Raw data START

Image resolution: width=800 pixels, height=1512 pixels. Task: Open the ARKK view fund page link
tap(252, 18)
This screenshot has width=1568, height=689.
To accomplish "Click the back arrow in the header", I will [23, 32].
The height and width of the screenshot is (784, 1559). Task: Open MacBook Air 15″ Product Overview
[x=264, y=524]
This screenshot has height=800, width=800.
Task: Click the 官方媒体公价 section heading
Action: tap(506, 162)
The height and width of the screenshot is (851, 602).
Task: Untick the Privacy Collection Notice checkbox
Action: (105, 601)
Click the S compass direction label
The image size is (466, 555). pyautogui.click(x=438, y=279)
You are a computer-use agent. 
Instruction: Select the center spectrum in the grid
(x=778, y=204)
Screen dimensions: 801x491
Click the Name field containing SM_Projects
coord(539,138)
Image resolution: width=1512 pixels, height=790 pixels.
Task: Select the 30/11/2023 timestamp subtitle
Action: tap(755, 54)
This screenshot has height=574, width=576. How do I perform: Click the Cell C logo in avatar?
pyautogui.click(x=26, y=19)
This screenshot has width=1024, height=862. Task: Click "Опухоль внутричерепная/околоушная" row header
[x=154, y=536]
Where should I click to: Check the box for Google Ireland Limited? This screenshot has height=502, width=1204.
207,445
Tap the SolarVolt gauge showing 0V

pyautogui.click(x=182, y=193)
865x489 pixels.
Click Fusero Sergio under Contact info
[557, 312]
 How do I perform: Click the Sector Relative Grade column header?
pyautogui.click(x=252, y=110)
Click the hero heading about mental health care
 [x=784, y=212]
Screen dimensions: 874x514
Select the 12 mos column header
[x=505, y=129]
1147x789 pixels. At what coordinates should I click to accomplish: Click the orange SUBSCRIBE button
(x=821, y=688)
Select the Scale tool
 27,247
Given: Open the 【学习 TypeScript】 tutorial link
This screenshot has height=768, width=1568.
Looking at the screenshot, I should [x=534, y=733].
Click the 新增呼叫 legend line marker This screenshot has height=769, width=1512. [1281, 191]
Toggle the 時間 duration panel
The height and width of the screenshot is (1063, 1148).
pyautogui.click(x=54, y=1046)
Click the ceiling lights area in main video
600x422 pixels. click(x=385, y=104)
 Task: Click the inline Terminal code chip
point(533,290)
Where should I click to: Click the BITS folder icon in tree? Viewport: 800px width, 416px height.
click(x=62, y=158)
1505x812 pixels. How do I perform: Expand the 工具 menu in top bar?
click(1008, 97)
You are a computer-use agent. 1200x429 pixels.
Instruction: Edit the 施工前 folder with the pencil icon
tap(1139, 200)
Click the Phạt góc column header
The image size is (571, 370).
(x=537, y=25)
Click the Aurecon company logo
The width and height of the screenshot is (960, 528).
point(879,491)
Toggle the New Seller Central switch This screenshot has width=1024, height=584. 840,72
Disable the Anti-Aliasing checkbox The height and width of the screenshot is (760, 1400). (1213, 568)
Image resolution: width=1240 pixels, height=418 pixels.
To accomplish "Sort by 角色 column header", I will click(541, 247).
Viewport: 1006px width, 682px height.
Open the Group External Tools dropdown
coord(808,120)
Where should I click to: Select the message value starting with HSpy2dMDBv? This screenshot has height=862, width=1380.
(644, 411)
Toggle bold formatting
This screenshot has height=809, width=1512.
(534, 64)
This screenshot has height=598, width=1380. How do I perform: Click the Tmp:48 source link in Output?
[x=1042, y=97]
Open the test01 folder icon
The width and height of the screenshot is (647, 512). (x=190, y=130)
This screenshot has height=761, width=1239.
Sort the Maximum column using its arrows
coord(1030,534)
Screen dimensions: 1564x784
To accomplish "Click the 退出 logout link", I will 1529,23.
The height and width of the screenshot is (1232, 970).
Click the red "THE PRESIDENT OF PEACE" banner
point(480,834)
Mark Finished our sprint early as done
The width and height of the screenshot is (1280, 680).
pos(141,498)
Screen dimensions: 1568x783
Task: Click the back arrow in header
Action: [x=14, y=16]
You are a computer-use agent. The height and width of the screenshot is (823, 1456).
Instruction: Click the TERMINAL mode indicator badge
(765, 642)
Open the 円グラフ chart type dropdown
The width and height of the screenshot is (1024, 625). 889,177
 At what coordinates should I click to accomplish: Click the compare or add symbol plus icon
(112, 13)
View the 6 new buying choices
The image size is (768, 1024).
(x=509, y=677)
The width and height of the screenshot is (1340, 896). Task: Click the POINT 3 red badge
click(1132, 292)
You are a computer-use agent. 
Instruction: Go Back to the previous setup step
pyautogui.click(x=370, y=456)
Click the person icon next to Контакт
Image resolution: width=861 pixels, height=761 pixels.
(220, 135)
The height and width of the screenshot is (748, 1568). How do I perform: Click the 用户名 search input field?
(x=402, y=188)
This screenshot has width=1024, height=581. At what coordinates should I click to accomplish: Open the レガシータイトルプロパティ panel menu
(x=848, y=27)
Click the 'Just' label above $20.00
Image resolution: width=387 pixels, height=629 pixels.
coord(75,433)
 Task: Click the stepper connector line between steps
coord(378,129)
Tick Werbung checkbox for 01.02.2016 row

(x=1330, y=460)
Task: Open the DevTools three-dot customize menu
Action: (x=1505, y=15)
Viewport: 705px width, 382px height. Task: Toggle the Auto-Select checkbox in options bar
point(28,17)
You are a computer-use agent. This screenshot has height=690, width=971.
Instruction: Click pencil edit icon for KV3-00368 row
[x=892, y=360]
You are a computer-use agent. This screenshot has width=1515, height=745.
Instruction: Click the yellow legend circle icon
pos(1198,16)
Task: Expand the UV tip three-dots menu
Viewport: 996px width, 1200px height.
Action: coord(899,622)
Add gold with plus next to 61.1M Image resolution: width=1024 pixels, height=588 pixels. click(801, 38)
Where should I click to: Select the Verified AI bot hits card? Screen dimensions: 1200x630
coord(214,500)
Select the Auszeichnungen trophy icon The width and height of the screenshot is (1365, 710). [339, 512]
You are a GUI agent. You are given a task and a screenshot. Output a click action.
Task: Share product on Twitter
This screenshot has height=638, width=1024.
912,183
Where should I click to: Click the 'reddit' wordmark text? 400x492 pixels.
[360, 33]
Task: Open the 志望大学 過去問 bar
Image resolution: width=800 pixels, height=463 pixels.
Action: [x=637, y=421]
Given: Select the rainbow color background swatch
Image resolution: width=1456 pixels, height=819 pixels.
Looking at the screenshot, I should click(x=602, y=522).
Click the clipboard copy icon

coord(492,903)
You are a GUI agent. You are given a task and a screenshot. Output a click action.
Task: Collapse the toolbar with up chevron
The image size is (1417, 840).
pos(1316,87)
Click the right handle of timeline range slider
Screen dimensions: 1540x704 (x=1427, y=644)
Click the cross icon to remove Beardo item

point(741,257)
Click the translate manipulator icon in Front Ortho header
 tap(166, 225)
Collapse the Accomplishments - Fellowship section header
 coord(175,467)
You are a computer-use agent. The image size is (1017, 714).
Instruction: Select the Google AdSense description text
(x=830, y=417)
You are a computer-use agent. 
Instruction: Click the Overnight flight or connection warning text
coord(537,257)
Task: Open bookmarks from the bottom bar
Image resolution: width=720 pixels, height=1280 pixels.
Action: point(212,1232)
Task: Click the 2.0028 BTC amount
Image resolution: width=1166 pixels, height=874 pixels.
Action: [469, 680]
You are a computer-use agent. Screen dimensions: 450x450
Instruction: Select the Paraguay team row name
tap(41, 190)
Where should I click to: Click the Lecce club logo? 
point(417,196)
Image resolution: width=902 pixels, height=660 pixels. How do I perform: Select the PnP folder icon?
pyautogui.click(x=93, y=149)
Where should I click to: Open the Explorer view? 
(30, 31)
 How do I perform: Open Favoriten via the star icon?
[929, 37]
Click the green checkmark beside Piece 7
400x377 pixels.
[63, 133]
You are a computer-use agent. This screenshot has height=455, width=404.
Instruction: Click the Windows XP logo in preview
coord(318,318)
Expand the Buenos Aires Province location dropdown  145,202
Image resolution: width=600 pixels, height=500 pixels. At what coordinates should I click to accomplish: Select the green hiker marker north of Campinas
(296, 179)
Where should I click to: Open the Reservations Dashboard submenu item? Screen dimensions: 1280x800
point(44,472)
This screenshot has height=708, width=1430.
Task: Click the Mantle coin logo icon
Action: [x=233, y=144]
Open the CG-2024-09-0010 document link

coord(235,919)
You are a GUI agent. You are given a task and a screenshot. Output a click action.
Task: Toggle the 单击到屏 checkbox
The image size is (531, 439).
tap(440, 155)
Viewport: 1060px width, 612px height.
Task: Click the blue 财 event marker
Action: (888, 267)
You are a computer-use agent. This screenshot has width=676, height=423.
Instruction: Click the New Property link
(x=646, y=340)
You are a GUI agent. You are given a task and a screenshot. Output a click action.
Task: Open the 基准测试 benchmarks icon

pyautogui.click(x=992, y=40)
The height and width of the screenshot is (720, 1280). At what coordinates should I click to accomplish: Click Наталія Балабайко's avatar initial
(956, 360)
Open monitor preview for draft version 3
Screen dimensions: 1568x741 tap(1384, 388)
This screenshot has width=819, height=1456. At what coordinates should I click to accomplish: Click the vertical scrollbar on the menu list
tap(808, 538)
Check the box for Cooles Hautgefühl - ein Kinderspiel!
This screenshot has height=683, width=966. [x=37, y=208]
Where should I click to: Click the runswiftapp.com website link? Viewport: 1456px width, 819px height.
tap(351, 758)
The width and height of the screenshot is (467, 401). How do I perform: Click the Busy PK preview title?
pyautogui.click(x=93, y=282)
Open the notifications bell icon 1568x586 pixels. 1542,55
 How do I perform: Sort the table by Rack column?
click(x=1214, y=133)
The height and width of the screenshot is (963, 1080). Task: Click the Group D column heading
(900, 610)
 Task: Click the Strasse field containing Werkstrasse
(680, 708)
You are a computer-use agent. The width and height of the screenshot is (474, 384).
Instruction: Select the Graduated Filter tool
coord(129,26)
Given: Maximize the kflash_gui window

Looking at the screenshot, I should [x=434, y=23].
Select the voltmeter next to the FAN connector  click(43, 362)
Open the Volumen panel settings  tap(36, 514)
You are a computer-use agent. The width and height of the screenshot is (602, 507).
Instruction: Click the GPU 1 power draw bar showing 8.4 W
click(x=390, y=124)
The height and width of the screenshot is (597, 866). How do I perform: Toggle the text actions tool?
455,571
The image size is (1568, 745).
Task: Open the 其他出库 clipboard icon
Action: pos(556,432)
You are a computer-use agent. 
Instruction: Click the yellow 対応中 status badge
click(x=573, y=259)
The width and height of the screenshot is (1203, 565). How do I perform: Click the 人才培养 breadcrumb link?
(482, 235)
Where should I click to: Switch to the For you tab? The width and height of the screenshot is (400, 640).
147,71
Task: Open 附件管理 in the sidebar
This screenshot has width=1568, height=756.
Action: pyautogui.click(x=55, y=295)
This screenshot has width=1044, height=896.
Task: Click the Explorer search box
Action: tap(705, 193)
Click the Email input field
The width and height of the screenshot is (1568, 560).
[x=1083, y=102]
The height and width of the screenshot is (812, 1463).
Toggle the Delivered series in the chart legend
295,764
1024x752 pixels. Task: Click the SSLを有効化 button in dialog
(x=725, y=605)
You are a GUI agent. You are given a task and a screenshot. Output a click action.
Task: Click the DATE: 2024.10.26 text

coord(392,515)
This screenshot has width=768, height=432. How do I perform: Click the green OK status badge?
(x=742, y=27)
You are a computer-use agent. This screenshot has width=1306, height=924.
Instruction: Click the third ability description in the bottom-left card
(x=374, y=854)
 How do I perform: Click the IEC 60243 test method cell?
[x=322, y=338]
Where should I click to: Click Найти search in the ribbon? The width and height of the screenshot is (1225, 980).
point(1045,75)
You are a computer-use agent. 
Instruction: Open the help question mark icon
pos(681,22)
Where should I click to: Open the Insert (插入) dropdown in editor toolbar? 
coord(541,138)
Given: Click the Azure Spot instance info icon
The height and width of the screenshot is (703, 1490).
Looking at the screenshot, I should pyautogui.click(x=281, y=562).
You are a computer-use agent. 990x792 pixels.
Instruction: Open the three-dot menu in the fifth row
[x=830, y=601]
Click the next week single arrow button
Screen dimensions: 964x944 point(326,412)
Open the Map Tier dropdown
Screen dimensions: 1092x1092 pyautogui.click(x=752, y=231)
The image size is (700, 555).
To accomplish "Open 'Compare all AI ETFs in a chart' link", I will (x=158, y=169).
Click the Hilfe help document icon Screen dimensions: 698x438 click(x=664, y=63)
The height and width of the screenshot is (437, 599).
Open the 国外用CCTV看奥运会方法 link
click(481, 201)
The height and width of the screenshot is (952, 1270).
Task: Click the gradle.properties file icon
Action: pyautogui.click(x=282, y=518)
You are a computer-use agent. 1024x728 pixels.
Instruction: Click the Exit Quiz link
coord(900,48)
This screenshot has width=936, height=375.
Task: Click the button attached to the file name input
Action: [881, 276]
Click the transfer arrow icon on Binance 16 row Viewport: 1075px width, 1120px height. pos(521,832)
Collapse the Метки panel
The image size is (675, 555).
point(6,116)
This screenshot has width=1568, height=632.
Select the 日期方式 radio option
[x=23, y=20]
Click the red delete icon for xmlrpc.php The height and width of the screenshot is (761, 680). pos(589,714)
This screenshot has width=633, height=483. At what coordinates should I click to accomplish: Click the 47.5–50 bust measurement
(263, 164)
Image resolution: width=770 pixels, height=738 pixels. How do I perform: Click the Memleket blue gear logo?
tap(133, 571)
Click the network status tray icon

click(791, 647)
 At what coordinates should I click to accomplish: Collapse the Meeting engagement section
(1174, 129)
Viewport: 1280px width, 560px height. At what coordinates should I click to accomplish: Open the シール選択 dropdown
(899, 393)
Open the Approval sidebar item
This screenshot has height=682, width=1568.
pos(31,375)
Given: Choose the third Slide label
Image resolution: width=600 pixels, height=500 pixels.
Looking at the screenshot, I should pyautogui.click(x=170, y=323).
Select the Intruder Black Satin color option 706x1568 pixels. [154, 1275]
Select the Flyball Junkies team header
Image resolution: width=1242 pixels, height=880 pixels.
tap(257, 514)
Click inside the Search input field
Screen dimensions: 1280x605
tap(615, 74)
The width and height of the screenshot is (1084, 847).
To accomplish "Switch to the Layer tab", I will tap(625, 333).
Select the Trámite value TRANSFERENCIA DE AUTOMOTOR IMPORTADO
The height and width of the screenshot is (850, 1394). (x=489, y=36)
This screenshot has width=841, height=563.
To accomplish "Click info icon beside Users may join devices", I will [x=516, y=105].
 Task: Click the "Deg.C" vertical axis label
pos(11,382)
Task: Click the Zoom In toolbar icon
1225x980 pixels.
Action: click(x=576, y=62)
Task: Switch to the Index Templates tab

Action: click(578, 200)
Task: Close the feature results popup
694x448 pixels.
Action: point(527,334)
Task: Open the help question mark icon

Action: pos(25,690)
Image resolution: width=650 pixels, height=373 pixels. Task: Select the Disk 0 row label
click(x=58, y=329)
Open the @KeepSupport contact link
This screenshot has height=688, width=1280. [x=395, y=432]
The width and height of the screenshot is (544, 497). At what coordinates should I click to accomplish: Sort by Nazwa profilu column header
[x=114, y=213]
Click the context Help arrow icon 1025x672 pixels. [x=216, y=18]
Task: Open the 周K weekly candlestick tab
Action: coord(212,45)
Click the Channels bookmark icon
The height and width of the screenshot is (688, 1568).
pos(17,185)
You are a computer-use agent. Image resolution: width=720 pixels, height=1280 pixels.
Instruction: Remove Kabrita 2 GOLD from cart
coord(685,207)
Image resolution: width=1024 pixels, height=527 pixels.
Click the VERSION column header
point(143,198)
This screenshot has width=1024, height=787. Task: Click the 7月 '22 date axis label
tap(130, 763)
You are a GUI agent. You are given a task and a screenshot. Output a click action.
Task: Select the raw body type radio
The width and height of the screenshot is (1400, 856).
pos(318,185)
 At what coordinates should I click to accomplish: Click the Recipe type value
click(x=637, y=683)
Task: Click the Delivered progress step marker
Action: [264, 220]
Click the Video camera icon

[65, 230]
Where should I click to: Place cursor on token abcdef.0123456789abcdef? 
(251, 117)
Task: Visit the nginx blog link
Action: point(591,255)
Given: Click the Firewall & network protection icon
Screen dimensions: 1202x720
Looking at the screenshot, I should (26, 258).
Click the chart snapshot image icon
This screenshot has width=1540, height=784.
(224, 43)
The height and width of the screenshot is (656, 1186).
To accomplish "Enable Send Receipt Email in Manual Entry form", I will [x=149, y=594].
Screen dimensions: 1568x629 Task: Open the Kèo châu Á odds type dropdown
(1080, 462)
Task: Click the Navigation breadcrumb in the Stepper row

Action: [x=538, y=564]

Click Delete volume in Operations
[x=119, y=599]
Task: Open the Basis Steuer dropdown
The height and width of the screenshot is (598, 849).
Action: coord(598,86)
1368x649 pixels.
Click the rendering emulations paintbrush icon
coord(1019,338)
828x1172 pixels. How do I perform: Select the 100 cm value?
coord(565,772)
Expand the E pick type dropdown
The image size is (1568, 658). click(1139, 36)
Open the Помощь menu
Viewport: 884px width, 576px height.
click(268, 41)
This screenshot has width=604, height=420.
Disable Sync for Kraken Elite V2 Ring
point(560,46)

Raw data END

Problem requirements ->
Look for the string "beside" in the records, and copy every line where it is found.

Task response ->
Click the green checkmark beside Piece 7
To accomplish "Click info icon beside Users may join devices", I will [x=516, y=105].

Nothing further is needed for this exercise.